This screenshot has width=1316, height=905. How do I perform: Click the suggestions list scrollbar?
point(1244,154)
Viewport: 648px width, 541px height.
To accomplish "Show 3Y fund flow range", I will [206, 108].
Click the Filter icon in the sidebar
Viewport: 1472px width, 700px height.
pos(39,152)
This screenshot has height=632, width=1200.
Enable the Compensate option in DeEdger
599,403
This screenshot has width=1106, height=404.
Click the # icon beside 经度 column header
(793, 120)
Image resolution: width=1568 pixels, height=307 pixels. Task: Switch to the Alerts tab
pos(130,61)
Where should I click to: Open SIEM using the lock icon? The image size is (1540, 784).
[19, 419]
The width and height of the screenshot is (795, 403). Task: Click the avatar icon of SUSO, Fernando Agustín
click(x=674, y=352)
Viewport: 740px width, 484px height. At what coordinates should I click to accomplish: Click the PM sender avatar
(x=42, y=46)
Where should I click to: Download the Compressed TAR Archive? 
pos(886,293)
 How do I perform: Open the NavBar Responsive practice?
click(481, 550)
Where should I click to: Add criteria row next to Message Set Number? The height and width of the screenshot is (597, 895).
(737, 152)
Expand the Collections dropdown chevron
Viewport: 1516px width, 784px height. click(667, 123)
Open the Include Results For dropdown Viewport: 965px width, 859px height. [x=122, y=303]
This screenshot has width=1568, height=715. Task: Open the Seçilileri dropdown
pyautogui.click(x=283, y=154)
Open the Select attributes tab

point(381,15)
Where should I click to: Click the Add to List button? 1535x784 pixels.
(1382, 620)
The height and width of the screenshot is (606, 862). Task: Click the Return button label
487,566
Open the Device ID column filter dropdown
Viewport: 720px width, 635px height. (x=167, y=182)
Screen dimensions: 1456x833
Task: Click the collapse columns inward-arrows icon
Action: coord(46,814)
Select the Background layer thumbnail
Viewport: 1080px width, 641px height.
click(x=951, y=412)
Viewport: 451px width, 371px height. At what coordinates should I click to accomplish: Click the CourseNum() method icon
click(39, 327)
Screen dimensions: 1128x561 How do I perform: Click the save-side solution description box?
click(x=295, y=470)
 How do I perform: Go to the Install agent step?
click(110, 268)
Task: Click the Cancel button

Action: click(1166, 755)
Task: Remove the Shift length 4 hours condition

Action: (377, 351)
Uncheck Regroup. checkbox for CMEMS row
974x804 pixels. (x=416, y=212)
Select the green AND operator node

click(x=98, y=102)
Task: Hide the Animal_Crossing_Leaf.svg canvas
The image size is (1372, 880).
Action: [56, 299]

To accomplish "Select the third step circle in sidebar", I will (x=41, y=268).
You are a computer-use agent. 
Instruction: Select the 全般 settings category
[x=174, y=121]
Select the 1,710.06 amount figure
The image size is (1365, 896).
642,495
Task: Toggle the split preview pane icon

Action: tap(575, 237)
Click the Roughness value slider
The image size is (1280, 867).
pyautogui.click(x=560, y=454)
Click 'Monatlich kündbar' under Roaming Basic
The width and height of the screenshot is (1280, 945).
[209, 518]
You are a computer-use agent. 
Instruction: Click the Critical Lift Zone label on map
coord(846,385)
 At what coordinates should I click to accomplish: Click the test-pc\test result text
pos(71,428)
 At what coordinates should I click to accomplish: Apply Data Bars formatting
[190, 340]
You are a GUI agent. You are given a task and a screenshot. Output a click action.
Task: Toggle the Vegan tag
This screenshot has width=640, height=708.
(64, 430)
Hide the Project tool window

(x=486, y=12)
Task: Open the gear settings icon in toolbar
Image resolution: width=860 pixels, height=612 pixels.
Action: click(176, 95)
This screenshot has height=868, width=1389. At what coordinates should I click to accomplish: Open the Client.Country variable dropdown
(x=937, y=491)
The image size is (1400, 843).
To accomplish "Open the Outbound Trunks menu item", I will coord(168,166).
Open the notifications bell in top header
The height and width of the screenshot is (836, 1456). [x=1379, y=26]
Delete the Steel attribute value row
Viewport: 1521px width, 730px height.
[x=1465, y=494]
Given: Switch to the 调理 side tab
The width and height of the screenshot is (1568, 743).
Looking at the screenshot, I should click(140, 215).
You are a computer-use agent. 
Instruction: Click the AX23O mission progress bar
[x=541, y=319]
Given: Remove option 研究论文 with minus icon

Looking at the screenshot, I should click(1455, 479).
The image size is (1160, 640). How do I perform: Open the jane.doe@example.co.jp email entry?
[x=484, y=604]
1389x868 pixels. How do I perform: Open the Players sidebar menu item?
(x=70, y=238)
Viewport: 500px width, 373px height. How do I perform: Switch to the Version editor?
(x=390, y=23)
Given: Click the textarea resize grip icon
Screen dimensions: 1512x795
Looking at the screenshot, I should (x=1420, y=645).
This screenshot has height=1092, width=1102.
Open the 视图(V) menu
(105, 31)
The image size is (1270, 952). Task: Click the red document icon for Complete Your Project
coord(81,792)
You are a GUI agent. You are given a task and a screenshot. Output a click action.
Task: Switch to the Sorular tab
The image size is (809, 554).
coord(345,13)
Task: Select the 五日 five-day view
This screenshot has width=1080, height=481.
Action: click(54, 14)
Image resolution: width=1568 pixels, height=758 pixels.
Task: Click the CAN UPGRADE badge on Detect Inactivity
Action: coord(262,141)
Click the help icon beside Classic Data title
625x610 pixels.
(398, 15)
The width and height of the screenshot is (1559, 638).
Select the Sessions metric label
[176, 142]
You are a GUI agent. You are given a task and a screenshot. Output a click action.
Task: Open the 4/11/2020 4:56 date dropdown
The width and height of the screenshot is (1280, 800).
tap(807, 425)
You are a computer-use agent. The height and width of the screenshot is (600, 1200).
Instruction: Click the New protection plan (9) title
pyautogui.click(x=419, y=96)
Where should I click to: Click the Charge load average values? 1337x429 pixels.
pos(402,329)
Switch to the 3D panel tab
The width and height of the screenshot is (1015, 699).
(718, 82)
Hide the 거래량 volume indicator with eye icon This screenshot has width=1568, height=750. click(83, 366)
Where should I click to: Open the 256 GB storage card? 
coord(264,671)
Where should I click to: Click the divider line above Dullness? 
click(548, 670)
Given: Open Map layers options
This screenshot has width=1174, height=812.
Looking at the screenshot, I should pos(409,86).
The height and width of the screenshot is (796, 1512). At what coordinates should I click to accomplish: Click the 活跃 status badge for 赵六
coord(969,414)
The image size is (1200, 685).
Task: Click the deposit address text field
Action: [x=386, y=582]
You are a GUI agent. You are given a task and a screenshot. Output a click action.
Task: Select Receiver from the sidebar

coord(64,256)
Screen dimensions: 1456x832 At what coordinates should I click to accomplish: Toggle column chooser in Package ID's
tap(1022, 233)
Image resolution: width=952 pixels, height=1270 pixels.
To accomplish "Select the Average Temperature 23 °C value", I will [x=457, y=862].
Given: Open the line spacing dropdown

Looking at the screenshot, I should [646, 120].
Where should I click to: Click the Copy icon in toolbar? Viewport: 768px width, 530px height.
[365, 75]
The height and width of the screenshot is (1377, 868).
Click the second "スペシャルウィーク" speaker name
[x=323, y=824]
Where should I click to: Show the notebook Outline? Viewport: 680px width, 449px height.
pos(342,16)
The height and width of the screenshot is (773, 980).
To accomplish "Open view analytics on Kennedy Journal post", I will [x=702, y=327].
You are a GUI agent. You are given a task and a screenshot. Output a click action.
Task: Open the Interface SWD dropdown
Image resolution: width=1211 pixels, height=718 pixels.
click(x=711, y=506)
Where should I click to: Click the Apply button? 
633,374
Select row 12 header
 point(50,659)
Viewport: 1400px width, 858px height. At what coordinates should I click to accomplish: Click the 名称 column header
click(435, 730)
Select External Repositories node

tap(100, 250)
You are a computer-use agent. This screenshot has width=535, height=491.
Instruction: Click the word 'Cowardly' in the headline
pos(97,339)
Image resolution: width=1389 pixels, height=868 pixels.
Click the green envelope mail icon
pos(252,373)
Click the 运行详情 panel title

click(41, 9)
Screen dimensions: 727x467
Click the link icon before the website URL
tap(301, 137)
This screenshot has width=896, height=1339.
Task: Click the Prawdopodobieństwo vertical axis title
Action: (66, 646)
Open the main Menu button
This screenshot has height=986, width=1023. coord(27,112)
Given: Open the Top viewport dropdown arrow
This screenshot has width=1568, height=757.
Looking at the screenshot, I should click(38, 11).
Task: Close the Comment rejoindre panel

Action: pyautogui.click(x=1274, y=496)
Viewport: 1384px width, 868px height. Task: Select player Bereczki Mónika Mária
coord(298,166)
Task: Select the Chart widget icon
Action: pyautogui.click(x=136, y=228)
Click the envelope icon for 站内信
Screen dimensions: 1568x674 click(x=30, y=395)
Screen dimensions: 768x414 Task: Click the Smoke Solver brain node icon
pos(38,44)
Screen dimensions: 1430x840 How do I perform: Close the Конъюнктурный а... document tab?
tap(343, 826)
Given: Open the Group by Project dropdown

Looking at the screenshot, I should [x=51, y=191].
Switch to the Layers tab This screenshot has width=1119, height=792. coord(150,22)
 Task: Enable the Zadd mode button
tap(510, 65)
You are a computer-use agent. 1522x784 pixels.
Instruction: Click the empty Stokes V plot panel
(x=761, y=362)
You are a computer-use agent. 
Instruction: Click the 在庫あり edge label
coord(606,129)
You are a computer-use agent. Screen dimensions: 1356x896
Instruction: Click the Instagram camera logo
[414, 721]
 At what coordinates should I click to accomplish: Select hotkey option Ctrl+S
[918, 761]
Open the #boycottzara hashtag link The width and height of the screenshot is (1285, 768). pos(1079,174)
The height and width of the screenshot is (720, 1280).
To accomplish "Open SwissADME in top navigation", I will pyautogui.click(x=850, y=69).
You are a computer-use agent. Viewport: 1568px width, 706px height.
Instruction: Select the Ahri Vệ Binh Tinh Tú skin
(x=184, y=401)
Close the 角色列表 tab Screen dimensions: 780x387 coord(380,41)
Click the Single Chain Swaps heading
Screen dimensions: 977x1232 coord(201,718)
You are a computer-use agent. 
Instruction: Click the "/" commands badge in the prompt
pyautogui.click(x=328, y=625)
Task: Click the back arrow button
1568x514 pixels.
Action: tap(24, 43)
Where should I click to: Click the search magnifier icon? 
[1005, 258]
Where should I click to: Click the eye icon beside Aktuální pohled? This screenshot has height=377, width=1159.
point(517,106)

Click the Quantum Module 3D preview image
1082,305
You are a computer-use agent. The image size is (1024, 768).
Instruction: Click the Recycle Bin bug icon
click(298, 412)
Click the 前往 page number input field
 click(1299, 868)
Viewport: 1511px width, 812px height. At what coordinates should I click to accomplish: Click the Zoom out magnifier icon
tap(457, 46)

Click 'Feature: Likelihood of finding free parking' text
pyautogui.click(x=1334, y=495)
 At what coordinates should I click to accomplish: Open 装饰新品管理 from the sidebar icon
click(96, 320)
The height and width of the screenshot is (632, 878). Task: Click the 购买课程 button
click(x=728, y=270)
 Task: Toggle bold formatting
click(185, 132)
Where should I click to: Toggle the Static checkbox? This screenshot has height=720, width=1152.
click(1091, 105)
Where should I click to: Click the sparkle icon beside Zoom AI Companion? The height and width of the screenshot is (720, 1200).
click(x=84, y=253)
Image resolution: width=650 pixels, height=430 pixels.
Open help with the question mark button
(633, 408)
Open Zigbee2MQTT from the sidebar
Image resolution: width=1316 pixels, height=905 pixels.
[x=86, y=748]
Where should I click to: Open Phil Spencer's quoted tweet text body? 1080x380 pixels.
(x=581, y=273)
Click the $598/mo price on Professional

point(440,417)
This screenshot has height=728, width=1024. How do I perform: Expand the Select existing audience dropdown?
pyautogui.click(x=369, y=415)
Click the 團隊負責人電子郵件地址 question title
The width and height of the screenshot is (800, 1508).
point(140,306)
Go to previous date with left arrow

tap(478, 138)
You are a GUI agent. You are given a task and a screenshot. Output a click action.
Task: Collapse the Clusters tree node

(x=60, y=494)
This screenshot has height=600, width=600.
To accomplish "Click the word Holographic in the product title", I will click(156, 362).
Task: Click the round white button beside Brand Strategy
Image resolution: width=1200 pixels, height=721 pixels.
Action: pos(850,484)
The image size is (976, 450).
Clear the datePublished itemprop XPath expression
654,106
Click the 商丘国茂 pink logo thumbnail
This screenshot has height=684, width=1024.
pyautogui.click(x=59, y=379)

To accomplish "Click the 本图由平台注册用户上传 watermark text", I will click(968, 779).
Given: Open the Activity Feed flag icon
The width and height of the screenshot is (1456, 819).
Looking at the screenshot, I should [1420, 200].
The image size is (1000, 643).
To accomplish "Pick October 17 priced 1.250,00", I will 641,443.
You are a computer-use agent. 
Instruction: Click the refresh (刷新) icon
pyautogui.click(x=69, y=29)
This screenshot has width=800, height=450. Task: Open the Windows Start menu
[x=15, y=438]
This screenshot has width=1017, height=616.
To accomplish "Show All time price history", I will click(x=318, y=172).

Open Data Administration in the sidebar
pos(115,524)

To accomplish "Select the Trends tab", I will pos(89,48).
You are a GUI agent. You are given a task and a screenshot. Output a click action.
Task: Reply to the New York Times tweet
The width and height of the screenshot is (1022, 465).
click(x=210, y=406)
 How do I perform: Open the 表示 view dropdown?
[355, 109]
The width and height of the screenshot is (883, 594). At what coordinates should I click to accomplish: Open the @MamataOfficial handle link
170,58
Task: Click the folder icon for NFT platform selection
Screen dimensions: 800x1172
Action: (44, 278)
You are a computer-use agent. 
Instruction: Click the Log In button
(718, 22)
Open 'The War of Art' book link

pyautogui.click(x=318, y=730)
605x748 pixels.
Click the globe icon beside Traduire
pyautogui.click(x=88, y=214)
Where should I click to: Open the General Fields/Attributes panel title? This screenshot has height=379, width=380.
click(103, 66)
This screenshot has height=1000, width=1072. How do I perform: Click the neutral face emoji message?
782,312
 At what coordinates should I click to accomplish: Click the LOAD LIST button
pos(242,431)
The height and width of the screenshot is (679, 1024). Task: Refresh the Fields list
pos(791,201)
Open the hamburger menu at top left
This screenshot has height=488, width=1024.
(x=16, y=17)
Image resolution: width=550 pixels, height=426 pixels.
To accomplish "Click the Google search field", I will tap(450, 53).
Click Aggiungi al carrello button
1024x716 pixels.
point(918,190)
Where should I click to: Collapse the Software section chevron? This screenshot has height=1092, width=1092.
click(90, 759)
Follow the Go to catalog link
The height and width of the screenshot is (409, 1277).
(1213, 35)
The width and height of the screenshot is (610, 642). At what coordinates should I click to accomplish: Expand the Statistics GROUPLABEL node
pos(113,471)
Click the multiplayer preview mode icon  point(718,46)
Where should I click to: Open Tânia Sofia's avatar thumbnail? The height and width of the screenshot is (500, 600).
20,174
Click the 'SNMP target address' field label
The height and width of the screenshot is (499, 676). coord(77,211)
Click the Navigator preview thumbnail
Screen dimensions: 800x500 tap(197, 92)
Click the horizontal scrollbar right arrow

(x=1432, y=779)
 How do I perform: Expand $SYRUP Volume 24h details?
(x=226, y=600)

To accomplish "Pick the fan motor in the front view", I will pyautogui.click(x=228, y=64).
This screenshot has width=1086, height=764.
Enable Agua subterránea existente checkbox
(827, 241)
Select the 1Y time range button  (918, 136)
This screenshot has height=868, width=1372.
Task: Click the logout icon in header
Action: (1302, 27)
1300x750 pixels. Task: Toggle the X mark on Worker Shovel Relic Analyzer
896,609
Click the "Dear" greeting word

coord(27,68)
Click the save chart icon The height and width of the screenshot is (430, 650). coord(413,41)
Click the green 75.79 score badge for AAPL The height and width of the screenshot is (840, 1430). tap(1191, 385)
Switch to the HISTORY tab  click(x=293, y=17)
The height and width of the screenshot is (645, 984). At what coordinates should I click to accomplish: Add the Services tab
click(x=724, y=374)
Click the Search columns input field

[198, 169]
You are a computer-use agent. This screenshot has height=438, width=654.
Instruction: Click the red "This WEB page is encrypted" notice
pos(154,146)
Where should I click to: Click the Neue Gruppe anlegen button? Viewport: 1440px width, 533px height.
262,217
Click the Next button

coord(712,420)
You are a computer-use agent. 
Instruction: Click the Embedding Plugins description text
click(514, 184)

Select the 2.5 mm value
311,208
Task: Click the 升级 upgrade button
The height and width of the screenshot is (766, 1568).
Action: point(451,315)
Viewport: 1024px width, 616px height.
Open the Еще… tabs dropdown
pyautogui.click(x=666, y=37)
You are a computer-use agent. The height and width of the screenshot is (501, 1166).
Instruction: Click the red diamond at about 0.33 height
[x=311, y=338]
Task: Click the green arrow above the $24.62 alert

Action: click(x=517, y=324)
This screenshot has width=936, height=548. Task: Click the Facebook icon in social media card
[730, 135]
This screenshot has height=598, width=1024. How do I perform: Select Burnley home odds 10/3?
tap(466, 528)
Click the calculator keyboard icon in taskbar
---------------
Stated exercise> Please rename "Toggle" to "Switch" in everything from the line containing "Click the 前往 page number input field" down to the line containing "(x=60, y=494)", and return those lines of data with nothing else changed.

The reply>
Click the 前往 page number input field
 click(1299, 868)
Viewport: 1511px width, 812px height. At what coordinates should I click to accomplish: Click the Zoom out magnifier icon
tap(457, 46)

Click 'Feature: Likelihood of finding free parking' text
pyautogui.click(x=1334, y=495)
 At what coordinates should I click to accomplish: Open 装饰新品管理 from the sidebar icon
click(96, 320)
The height and width of the screenshot is (632, 878). Task: Click the 购买课程 button
click(x=728, y=270)
 Task: Switch bold formatting
click(185, 132)
Where should I click to: Switch the Static checkbox? This screenshot has height=720, width=1152.
click(1091, 105)
Where should I click to: Click the sparkle icon beside Zoom AI Companion? The height and width of the screenshot is (720, 1200).
click(x=84, y=253)
Image resolution: width=650 pixels, height=430 pixels.
Open help with the question mark button
(633, 408)
Open Zigbee2MQTT from the sidebar
Image resolution: width=1316 pixels, height=905 pixels.
[x=86, y=748]
Where should I click to: Open Phil Spencer's quoted tweet text body? 1080x380 pixels.
(x=581, y=273)
Click the $598/mo price on Professional

point(440,417)
This screenshot has height=728, width=1024. How do I perform: Expand the Select existing audience dropdown?
pyautogui.click(x=369, y=415)
Click the 團隊負責人電子郵件地址 question title
The width and height of the screenshot is (800, 1508).
point(140,306)
Go to previous date with left arrow

tap(478, 138)
You are a GUI agent. You are given a task and a screenshot. Output a click action.
Task: Collapse the Clusters tree node

(x=60, y=494)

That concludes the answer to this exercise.